The bushings for the Ligero and the El Grande are the same.  Woodcraft does not support the B Mandrel, so their bushings fit the A mandrel.  They will work for the Ligero and Churchill as well.

The part number for the bushings for Woodcraft is:

#144635

The Churchill and El Grande sold  by Woodcraft, and also sold by Arizona Silhouette, under the same names.

Phew!

[xx(]

Fangar


----------



## Daniel (Mar 26, 2006)

Thanks Fangar, this is more complicated than even I thought it was. no wonder people have been asking for this.

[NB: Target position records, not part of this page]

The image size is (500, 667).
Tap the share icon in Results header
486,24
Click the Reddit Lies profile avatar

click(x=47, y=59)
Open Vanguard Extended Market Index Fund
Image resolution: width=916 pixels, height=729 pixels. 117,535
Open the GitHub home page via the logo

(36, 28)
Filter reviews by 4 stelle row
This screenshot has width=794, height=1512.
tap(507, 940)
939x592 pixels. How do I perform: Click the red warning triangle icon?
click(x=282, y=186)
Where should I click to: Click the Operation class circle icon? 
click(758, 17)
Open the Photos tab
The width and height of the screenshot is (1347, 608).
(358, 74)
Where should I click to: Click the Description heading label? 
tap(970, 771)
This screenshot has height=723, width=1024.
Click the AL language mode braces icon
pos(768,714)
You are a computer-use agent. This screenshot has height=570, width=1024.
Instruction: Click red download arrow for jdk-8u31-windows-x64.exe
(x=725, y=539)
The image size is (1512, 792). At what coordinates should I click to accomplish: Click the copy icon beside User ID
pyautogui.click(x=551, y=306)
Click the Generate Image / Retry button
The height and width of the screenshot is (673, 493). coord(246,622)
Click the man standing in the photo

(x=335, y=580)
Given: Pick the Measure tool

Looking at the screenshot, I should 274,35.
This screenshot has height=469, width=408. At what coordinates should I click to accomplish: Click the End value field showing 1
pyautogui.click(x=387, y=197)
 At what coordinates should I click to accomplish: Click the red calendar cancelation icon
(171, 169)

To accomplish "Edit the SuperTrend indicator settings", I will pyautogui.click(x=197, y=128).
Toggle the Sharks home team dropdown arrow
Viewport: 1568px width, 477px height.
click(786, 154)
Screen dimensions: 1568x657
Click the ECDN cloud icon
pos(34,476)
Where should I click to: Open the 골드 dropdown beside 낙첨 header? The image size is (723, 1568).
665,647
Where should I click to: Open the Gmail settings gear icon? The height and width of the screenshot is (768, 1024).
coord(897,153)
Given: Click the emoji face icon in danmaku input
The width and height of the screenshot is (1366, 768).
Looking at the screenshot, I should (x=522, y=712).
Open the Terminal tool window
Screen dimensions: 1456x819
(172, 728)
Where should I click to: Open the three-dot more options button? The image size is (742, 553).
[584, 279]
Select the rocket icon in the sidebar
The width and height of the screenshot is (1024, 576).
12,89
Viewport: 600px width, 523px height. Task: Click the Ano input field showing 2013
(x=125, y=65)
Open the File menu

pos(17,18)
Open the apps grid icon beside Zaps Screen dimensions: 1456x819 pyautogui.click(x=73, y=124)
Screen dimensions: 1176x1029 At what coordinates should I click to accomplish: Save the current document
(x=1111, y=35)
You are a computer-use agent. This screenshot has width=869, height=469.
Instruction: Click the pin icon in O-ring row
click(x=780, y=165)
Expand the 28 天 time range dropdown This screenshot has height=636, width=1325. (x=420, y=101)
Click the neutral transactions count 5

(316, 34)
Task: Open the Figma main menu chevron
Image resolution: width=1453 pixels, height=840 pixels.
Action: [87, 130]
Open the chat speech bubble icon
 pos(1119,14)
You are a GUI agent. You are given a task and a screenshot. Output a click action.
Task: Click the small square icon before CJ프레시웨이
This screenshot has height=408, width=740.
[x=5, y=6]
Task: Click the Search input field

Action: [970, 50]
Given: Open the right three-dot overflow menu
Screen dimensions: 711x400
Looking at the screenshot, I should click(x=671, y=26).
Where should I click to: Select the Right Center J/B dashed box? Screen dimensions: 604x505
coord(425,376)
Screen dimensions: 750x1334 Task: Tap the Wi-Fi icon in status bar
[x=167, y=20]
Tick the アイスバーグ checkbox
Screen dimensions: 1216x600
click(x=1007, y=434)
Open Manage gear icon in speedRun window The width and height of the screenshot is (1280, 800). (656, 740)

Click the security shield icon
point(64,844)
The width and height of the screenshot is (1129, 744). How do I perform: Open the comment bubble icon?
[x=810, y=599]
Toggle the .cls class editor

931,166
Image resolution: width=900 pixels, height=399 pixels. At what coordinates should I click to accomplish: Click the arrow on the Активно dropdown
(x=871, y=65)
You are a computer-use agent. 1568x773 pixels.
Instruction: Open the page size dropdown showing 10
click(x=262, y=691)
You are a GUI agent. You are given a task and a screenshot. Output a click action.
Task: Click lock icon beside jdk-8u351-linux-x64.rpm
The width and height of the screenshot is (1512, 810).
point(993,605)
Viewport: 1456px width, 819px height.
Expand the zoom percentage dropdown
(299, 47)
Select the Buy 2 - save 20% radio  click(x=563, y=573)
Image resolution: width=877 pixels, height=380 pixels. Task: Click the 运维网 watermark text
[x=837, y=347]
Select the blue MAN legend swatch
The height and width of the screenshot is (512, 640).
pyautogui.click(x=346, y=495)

I always just said that P.S.I. and CSUSA where interchangable. and that every one else had there own system.


----------



## fuzzydog (Mar 26, 2006)

We have a PDF file on IAP that you could gleen a great deal of info from here is the link:

http://www.penturners.org/content/bereabushings.pdf


----------



## airrat (Mar 26, 2006)

Daniel I tried the same thing as you a while ago.  I just wanted to get the kits names, bushings, and drill bits from BB's list, so I could have a reference when setting up to turn.   I copied it into excel and had to do alot of resizing and such.  It still didnt come out right.  I know your frustration.  I finally ended up making binders for each maker with the instructions in them.


----------



## airrat (Mar 26, 2006)

I have never seen that before fuzzy.  is it new?


----------



## Daniel (Mar 26, 2006)

Thanks to all that sent me versions of Bills pen list. it has been a huge help. I also managed to salvage the Pen List as a whole. I was downloading the wrong version...DUH,
Hope to have the updated list in the next week or so.


----------